Monday, June 22, 2020

June 22, 2020

I have finally finished typing up a story, Post Divergence. I had finished writing it a few weeks ago now. But typing it up took a few more weeks. My intention is to put it on the Kindle Marketplace. But it is still far from ready. I printed out a copy to edit by hand and then a copy of the first draft for posterity. 

Writing this story became a chore towards the end, which is unfortunate. It started out as fun. I was whimsical at first. I had a loose idea of what I wanted to happen, which is good for creativity. It wasn't until I was over halfway done that I had an outline. The problem with writing this story in this way is that there are a lot of plotholes and incongruities between the beginning of the story and the end of the story. So much of it changed as I went along. And now there's a lot I have to fix. But the important part is that I finished something.

I did it. I wrote a story. It's not quite a full novel. It's sitting at 27,000 words. But it exists. And it's important to me that it exists, even if it isn't polished.

If there is one thing that I can take away from writing this story it is this:

If I'm going to work on a creative project, I should pick a project that I love because creative projects require my undivided attention, and my heart-soul-and-brain. It is crucial that I do not rush.
(I certainly rushed during this project...) 

We can also substitute the word love for care. Care is more relevant than love. Love strikes me as insufficient; it's tainted by its association with mere-infatuation. But care is deeper than love. Care implies that the relationship is meaningful, that the relationship itself is important, that the object of care is not merely a means to an end but rather an end in itself.

If I would have cared more for this story, Post Divergence, I would have spent more time with the characters. I would have listened better. But I was too wrapped up in finishing the story so that I could move on, which meant I cut corners. I should have been more patient. And I wish I could have enjoyed the process of writing.

Deadlines and goals are fine, if not necessary. But I was treating an imaginary deadline as if it were a finish line. A deadline is not a finish line; do not race towards it. A deadline is more like a frame; fit as much as you need and can.

"Frame"

That's another important idea. It came up during psych-therapy a few months ago. My therapist said that it was important that we limit our sessions to a certain time. She didn't explain exactly why, but it's something that I have thought a lot about.

A time frame forces us to prioritize, to sort, to first bring forth what is most pressing. Suppose that your house in on fire and you have two minutes to escape with what you can. What do you grab? —what you care about most.

My life is short and fleeting. And my time to write is even shorter. If I am going to spend my time writing, I should write about what I care about most.

Now how do I figure out what I care about most?

[...]

I want to be a published writer. Or, at least I think I do. 

I know that I would like to say, "Yes I am very smart and a good writer. And I can prove this to you because my work was published in Asimov's."

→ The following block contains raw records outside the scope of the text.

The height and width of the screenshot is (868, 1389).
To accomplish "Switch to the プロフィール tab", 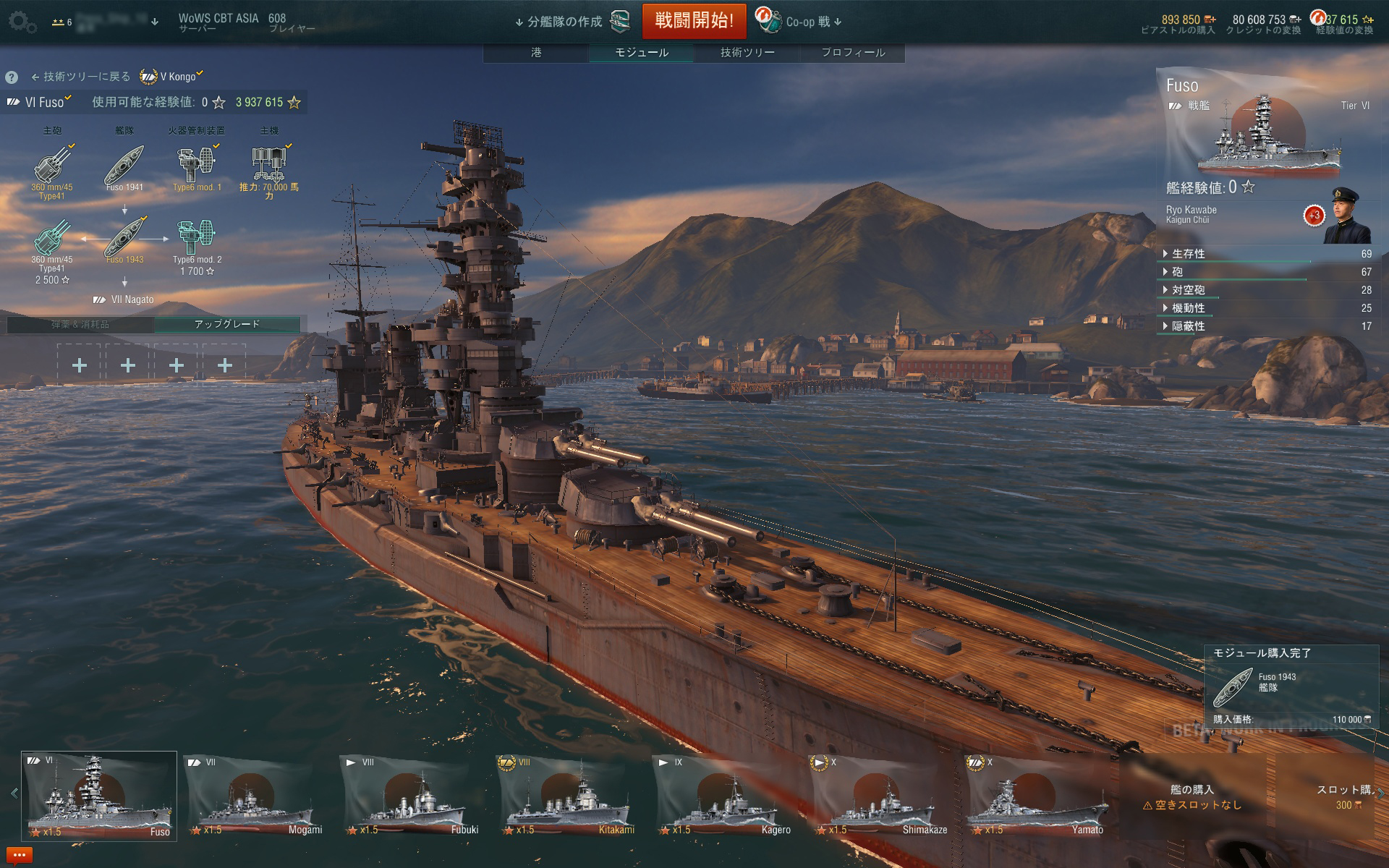I will (x=853, y=53).
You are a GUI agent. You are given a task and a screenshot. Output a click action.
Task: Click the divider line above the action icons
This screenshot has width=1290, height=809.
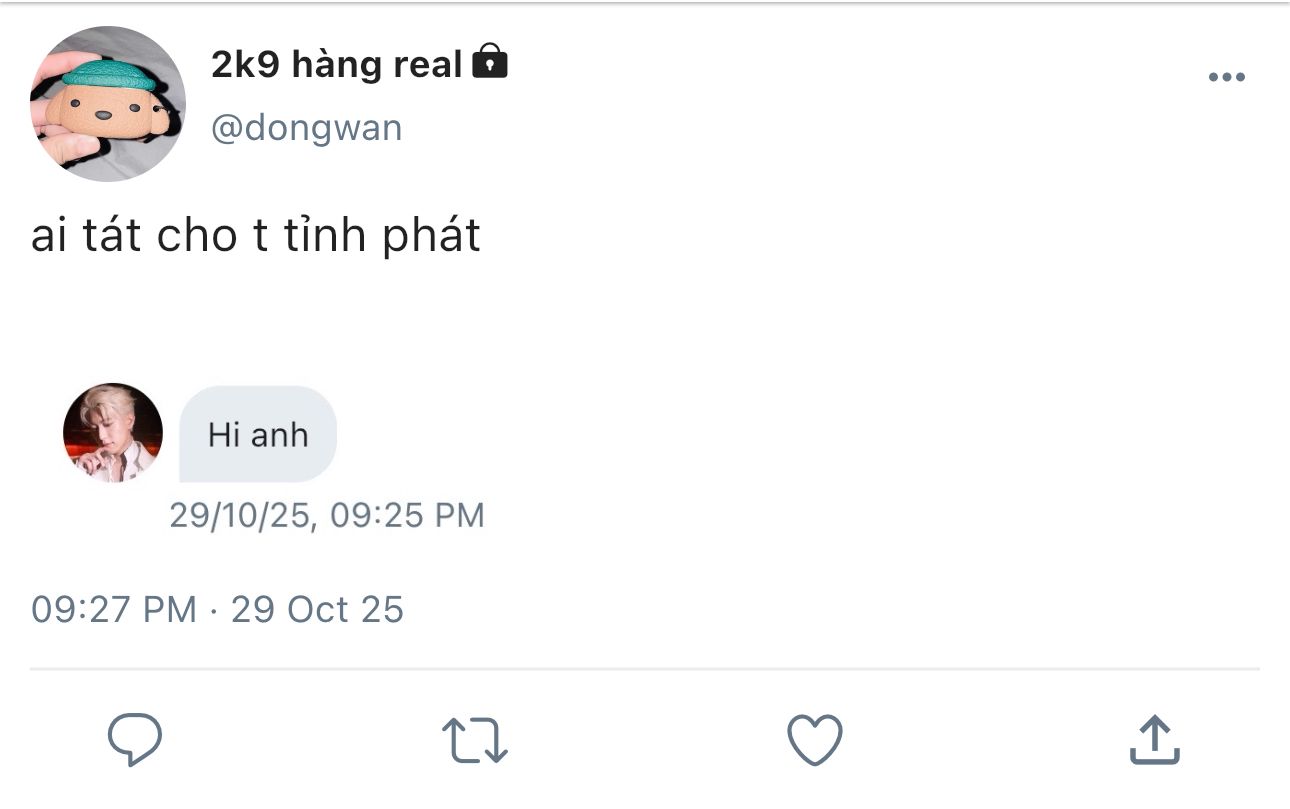[644, 668]
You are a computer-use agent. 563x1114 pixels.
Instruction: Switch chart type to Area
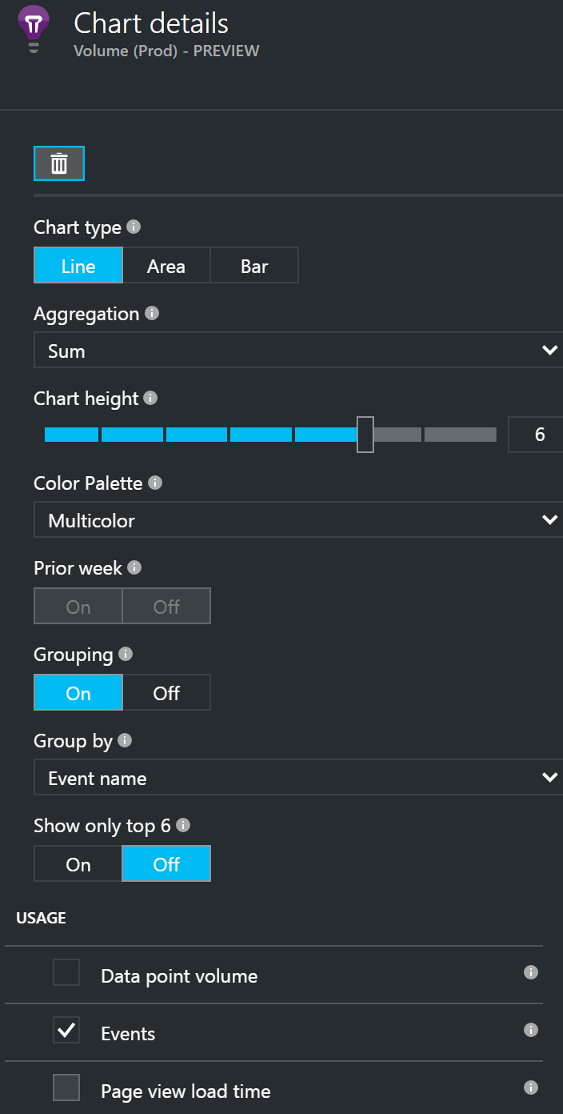(166, 266)
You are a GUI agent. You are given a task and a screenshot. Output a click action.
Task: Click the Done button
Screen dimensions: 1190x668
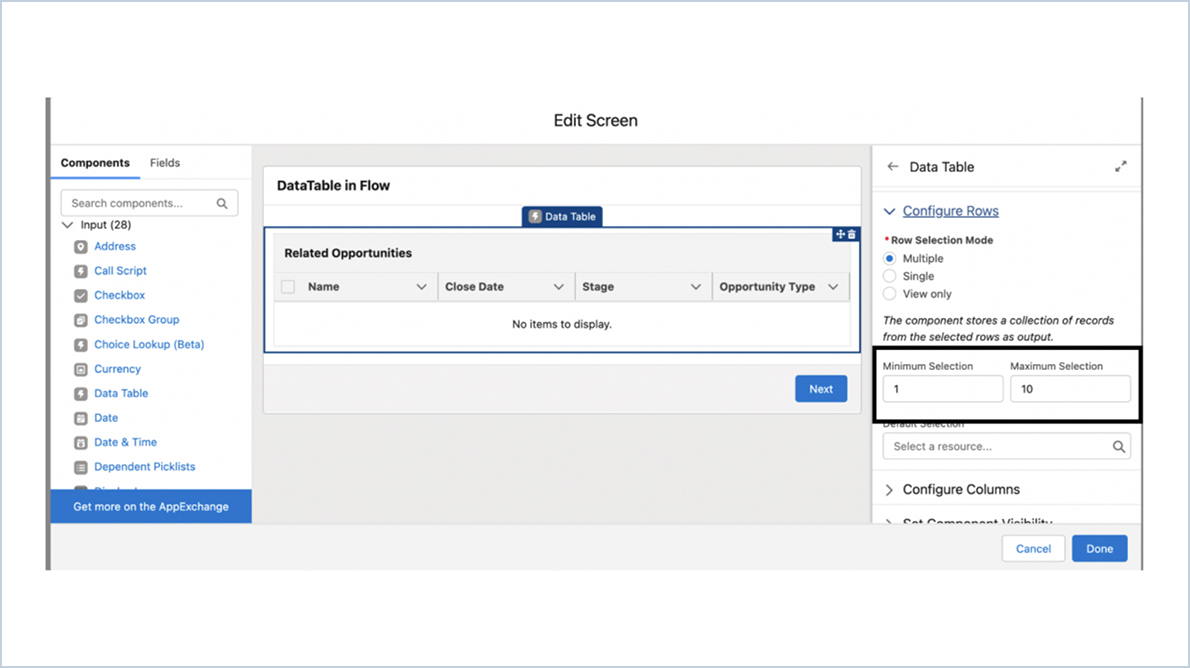pos(1099,548)
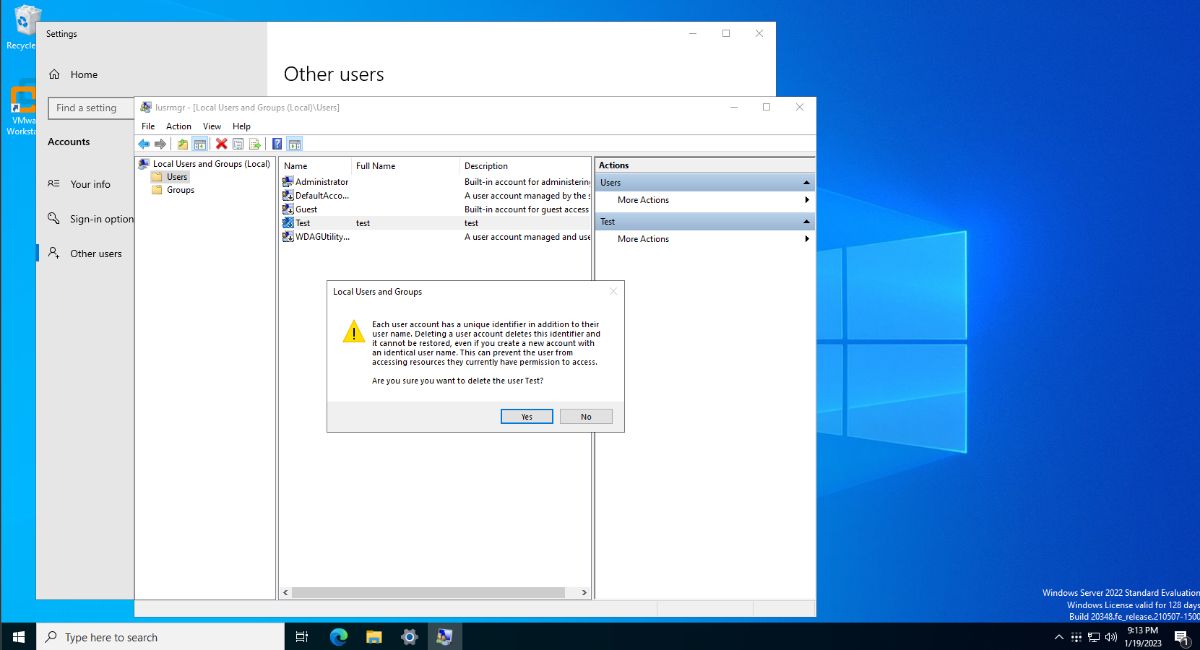Open the Action menu

pos(178,126)
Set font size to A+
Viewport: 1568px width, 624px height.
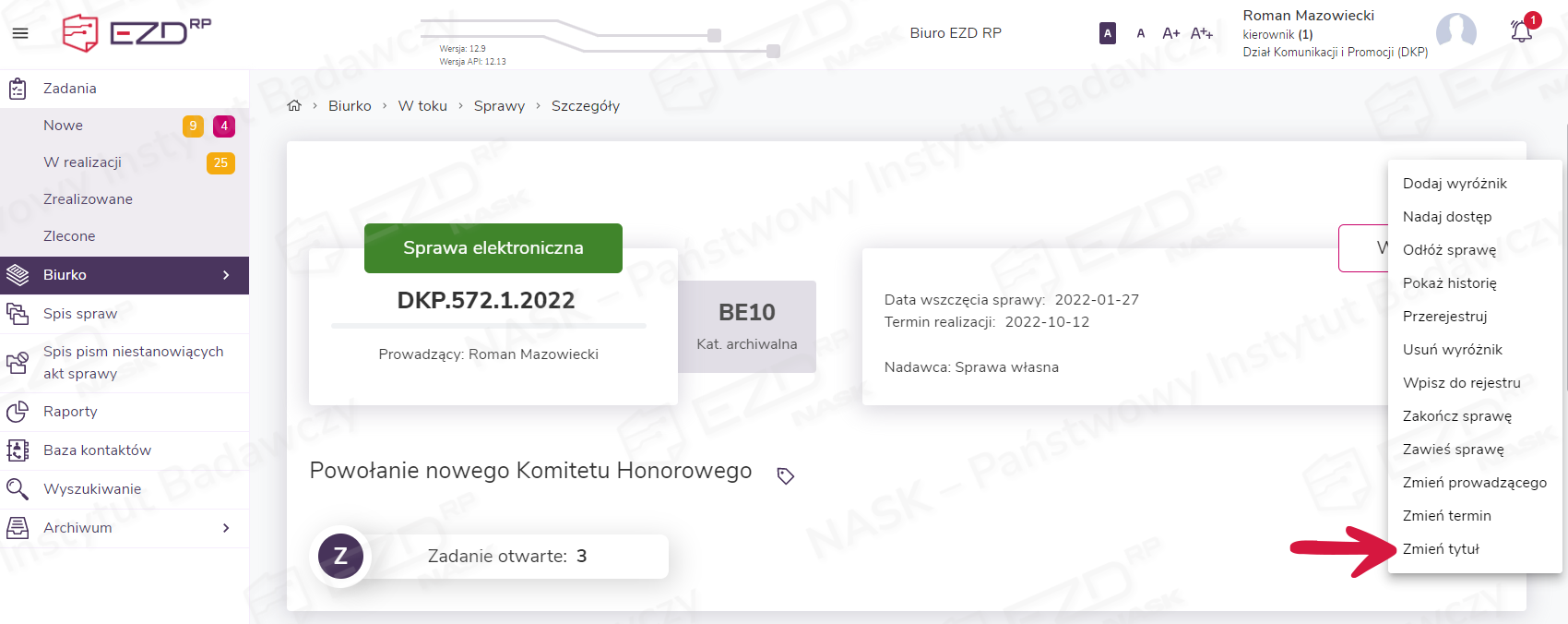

I worry that my desire to publish is ego driven. The problem I see with being ego driven is that that would mean that I didn't really care for my work; I was merely writing to be published which would make me feel better about my insecurities. Another problem with doing a project motivated by ego is that it is shallow. I don't want to write something shallow. I want to put my whole self into it. I don't want to merely craft something that will pass.

But the problem is that the more you put yourself into your work, the more rejection hurts. Maybe that is part of my reluctance to work on something that could be published. 

Why do I have a desire to be published? —Maybe I don't need to answer that question. Maybe it's sufficient to have the desire and approach it in the right way. 

[...]

I took a class to get my motorcycle endorsement on my license last Friday. I'm part of the way there. I only have my permit. I need to retest for my full endorsement.

I keep thinking about something that the instructor said: 

"Ride your own ride." 

He said this on a few occasions, namely when someone would ask a really specific or overly general question that didn't have an obvious answer.

Me: A friend told me that when I'm on the freeway I should go somewhat faster than the flow of traffic. Is that right?

In John Oliver's voice: Ride your own ride.

The instructor was English, so I kept pretending his voice was John Oliver's. It helped pass the time during classroom sessions.

But there's a lesson in this. The rider/writer has to assess their circumstances. Platitudes and "expert advice" won't make you a good rider/writer. Every situation is different. You must respond accordingly. But by all means, practice turning, swerving, speeding up, and braking. And keep a buffer between yourself and the other cars. But the real lessons are learned en route

I guess another way you can put it is this: Write your own story.